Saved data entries
=== Section Start ===

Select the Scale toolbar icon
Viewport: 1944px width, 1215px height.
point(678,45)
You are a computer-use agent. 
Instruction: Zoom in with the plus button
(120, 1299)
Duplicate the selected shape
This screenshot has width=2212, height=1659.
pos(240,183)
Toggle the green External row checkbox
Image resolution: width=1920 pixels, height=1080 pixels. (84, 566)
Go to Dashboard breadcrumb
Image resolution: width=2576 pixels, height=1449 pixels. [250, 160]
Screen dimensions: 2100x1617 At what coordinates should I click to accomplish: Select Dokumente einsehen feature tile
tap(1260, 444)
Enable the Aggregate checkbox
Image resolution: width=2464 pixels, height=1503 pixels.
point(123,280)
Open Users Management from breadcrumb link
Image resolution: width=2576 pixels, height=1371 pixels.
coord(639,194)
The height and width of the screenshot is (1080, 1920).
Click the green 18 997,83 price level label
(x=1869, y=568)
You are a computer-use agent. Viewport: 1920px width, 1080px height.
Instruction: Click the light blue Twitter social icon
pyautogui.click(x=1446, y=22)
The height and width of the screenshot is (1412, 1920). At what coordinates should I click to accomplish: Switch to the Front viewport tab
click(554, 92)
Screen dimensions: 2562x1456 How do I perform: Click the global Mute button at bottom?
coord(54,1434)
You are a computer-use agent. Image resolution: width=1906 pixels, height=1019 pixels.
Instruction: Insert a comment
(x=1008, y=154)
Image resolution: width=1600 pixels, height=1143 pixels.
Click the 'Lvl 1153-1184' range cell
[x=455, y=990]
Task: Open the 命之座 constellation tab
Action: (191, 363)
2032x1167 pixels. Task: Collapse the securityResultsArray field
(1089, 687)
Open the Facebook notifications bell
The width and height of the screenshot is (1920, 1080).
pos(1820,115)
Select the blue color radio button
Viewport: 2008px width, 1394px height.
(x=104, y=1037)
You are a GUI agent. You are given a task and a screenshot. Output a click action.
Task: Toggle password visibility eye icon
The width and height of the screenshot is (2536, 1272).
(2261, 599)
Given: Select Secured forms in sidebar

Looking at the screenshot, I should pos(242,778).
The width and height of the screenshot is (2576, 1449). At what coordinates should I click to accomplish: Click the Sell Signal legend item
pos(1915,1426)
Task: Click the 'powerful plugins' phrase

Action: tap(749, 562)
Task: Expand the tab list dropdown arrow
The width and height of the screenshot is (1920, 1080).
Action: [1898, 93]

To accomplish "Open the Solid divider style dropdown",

=== Section End ===

What is being asked:
All that is wanted is the stretch of lines above from the one containing "The height and width of the screenshot is (1412, 1920)." through the one containing "Open the Facebook notifications bell", duplicated exactly.

Exercise output:
The height and width of the screenshot is (1412, 1920). At what coordinates should I click to accomplish: Switch to the Front viewport tab
click(554, 92)
Screen dimensions: 2562x1456 How do I perform: Click the global Mute button at bottom?
coord(54,1434)
You are a computer-use agent. Image resolution: width=1906 pixels, height=1019 pixels.
Instruction: Insert a comment
(x=1008, y=154)
Image resolution: width=1600 pixels, height=1143 pixels.
Click the 'Lvl 1153-1184' range cell
[x=455, y=990]
Task: Open the 命之座 constellation tab
Action: (191, 363)
2032x1167 pixels. Task: Collapse the securityResultsArray field
(1089, 687)
Open the Facebook notifications bell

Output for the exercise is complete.